Information about the pharmacy
Information about the year of registration, number of patients visiting the pharmacy daily, number of books available for reference in the pharmacy, number of dispensers and total number of brands of medicines in the pharmacy were noted from the respondents.
Scoring system
The scoring system used was: 5 = strongly agree with the statement, 4 = agree, 3 = neutral, 2 = disagree and 1 = strongly disagree with the statement using a Likert scale. There were twelve statements for assessing knowledge (maximum possible score of 60), and nine statements for attitude (maximum possible score of 45). The maximum possible overall score obtained by adding the ‘knowledge’, and ‘attitude’ scores was 105. The median and interquartile range were calculated for the ‘knowledge’, ‘attitude’ and “overall” scores.
Conduct of the study
The questionnaire was administered personally by one of the investigator (RBP) visiting pharmacies in the study area.

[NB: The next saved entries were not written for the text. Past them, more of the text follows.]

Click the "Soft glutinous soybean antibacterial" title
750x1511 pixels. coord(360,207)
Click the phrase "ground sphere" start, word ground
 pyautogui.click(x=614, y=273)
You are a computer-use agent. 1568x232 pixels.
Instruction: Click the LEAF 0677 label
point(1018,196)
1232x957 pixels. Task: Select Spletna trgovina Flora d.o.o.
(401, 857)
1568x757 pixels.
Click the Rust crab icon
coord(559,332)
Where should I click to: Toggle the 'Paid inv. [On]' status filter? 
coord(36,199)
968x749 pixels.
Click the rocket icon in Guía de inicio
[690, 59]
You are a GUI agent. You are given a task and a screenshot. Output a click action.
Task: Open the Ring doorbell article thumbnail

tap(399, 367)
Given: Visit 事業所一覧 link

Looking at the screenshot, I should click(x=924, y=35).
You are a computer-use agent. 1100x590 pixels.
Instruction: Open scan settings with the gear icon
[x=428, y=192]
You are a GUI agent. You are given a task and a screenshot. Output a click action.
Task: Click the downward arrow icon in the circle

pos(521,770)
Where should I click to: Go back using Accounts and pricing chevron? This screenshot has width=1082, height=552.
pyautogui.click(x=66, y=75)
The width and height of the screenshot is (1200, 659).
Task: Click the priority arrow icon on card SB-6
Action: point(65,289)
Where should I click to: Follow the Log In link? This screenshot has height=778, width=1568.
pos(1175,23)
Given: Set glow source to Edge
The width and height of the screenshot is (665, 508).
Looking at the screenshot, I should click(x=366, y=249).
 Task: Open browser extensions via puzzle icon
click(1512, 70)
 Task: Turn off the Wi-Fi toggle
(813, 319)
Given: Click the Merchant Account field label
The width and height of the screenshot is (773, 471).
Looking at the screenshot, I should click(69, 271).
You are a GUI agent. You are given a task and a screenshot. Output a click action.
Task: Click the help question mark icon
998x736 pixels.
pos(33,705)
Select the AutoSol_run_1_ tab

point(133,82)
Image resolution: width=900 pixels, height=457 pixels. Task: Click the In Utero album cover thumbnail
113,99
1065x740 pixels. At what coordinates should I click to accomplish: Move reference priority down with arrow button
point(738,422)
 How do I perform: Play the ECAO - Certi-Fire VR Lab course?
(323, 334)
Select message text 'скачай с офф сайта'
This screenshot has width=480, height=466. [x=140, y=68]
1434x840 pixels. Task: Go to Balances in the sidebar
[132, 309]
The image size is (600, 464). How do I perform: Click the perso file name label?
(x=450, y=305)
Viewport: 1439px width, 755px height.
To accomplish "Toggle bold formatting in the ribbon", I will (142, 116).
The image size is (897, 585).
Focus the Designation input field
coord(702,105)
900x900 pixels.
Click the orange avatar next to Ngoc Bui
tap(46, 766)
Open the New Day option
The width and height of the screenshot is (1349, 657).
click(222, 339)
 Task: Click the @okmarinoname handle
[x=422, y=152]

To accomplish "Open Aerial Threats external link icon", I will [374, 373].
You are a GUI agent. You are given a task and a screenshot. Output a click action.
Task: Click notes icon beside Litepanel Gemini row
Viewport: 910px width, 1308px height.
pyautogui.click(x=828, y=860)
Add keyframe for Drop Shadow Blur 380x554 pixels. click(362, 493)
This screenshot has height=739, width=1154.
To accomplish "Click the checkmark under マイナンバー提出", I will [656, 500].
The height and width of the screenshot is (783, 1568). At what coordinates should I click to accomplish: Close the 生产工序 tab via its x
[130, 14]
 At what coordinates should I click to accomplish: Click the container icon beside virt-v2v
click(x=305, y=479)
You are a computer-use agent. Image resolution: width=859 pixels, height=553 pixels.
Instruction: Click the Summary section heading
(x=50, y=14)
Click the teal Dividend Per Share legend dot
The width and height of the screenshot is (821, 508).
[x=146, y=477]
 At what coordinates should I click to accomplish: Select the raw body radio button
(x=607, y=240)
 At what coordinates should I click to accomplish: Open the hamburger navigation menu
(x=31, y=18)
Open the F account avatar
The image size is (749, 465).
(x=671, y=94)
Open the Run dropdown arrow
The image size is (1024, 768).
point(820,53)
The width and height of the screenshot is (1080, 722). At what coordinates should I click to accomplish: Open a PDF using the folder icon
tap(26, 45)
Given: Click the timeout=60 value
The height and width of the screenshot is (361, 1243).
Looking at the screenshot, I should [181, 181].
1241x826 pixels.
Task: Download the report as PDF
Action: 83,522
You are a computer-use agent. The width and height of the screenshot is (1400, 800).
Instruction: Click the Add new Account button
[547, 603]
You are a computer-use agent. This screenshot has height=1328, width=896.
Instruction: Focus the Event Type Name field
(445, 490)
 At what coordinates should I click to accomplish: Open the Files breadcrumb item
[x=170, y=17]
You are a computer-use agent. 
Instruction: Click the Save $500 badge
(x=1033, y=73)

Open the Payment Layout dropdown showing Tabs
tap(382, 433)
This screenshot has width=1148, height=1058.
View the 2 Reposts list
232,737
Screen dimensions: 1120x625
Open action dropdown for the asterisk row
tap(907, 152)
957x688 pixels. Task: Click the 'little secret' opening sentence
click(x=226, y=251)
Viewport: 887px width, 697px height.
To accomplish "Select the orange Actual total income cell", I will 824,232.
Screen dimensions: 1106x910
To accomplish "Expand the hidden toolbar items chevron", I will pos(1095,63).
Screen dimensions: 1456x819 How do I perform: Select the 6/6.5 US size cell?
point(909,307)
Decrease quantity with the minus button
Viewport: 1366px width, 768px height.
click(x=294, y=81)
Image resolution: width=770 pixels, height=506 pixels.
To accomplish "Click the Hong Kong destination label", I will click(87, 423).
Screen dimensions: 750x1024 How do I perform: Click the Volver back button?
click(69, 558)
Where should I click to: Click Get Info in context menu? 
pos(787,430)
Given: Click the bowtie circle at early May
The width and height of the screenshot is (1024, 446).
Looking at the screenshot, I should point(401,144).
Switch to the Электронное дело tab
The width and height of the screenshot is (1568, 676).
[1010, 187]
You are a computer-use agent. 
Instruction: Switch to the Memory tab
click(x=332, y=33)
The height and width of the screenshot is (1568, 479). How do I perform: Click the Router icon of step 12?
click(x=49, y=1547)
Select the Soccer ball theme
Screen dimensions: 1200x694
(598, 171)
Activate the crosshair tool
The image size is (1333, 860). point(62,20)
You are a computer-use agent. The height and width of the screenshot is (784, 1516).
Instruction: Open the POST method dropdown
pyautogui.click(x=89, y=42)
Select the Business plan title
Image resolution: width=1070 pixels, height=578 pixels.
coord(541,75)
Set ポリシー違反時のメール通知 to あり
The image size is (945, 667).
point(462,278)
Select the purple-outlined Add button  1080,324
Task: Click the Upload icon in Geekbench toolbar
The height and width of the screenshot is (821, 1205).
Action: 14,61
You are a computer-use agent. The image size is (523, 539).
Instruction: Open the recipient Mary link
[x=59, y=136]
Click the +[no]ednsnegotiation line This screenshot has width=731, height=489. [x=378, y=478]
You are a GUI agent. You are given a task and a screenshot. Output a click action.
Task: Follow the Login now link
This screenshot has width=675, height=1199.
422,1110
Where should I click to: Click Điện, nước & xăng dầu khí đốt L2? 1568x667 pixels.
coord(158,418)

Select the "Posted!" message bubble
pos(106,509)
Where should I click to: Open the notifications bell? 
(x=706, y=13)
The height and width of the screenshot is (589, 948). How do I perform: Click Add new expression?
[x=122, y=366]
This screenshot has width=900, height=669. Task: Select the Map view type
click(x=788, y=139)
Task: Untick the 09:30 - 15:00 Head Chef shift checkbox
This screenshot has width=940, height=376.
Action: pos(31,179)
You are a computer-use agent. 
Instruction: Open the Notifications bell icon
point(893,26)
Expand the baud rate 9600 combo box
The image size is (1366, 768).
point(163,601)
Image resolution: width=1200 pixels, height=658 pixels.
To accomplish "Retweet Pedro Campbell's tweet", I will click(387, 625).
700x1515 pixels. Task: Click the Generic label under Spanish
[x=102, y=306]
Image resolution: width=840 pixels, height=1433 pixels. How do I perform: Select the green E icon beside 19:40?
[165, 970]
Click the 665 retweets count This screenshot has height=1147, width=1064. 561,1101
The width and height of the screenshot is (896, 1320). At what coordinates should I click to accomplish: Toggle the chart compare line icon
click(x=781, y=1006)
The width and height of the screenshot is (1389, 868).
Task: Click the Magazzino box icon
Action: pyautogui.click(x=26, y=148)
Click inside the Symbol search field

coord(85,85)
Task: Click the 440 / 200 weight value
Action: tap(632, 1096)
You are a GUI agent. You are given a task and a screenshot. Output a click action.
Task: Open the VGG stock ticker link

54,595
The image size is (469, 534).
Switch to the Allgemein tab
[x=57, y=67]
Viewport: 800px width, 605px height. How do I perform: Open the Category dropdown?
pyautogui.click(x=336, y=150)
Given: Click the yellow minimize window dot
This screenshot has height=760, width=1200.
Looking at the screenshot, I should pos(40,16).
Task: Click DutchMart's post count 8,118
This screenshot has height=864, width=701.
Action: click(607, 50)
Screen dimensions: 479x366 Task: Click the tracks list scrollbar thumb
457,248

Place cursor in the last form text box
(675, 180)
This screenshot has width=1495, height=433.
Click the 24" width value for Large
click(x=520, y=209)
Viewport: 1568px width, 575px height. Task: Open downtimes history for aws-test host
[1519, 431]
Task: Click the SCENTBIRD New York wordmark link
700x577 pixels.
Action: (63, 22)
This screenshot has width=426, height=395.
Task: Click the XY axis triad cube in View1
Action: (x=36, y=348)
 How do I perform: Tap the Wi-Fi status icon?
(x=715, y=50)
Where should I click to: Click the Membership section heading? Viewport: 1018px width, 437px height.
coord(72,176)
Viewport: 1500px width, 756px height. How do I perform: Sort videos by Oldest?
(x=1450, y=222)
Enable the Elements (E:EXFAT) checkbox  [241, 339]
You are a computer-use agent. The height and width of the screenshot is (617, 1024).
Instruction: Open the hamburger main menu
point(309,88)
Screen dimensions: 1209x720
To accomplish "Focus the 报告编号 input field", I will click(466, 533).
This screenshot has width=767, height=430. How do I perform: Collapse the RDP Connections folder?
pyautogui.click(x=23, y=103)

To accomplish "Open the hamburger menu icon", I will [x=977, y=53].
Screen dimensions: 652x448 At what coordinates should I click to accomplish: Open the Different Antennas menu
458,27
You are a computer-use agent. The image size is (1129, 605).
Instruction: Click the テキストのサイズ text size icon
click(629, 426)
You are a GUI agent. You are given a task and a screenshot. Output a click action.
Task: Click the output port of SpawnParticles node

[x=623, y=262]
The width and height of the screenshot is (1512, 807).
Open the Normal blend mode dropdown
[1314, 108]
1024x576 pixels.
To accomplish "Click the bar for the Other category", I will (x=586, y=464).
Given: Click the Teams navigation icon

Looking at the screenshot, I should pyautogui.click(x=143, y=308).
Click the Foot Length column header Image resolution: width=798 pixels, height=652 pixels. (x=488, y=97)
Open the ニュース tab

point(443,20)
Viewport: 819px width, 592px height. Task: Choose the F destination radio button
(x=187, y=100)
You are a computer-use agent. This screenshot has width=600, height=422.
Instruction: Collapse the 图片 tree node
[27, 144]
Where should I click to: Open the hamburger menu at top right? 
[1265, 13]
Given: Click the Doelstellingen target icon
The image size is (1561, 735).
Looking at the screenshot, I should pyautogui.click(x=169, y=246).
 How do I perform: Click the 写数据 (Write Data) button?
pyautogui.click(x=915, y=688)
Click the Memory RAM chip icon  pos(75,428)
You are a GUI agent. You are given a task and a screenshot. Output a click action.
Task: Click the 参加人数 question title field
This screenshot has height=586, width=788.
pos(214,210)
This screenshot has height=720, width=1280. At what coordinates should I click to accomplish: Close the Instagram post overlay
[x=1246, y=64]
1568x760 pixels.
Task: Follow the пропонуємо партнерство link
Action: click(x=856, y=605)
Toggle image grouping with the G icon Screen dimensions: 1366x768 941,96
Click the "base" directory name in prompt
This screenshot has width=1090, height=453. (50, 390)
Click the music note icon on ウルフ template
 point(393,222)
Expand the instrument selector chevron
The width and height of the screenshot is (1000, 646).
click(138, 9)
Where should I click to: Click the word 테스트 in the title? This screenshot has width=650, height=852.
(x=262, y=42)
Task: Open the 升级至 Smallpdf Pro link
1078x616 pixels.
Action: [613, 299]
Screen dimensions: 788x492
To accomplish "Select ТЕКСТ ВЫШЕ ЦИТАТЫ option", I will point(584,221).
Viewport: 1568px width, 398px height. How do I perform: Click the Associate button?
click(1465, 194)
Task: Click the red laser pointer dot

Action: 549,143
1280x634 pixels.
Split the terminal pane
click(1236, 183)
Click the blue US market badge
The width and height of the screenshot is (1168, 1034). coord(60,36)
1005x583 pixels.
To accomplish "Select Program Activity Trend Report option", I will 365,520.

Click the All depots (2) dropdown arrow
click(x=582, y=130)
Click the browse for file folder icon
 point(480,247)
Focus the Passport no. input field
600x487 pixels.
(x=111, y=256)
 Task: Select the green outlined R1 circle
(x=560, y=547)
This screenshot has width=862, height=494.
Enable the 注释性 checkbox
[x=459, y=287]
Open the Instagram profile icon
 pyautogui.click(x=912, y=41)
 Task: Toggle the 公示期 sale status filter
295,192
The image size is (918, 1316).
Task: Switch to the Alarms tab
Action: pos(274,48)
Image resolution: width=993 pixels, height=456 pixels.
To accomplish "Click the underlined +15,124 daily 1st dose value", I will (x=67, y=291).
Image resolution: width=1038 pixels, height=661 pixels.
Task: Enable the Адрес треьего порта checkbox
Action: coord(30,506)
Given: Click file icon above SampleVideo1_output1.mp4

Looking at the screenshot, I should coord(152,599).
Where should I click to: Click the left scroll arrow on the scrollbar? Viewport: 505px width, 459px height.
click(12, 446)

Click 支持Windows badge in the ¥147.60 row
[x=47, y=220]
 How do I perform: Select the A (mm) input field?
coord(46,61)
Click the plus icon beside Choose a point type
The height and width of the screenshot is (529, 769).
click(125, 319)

The community pharmacists were requested to complete the questionnaire in the presence of the investigator who could take back the completed questionnaire for analysis. This was used for collecting the baseline or pre intervention data. For the post intervention data, the questionnaire were administered to the participants immediately after the intervention session. Retention data were collected by visiting the participants individually in the same pharmacies 6 weeks after the educational intervention and employing the same procedure as that used for the pre-intervention data. Baseline knowledge and attitude of CPs was studied so that strengths and deficiencies could be noted and appropriate educational interventions planned. Knowledge and attitude was measured immediately after the educational intervention, and retention of information was tested 6 weeks post intervention.
Educational intervention
The intervention included a session about pharmacovigilance and consumer pharmacovigilance. They were also asked to share their views and opinions about the adverse drug reaction reporting form designed for community pharmacists. Informative posters were also displayed for information sharing about ADRs. Participants also learned about the existing pharmacovigilance system in Nepal and the importance of involving consumers in the existing system. The duration of the session was 2 h. The teaching learning aids used were power point presentation, posters and leaflets about ADRs. The session was interactive and the participants designed an adverse drug reaction reporting form to be used by community pharmacists in the Nepali language.
Statistical analysis
The knowledge, attitude and overall scores were tested for normality of distribution using Shapiro–Wilk test. The samples were noted not to follow a normal distribution so median and interquartile range and Wilcoxon Signed Rank Tests for Repeated Samples (non-parametric test) were used for comparing pre, post and retention scores. A p value less than 0.05 was taken as statistically significant. As the sample size was small KAP scores at the three points in time were compared only among a limited number of subgroups. The scores were compared among respondents grouped according to gender, location and qualifications as we felt these were the most important characteristics and there was enough number of respondents in each subgroup. The collected data was analyzed using SPSS version 20.0 for Windows.
Ethical considerations
The study was approved by the Institutional Research Committee of KIST Medical College. All CPs were informed and explained about the aims and objectives of the study and invited to participate. Written informed consent was obtained from all participants.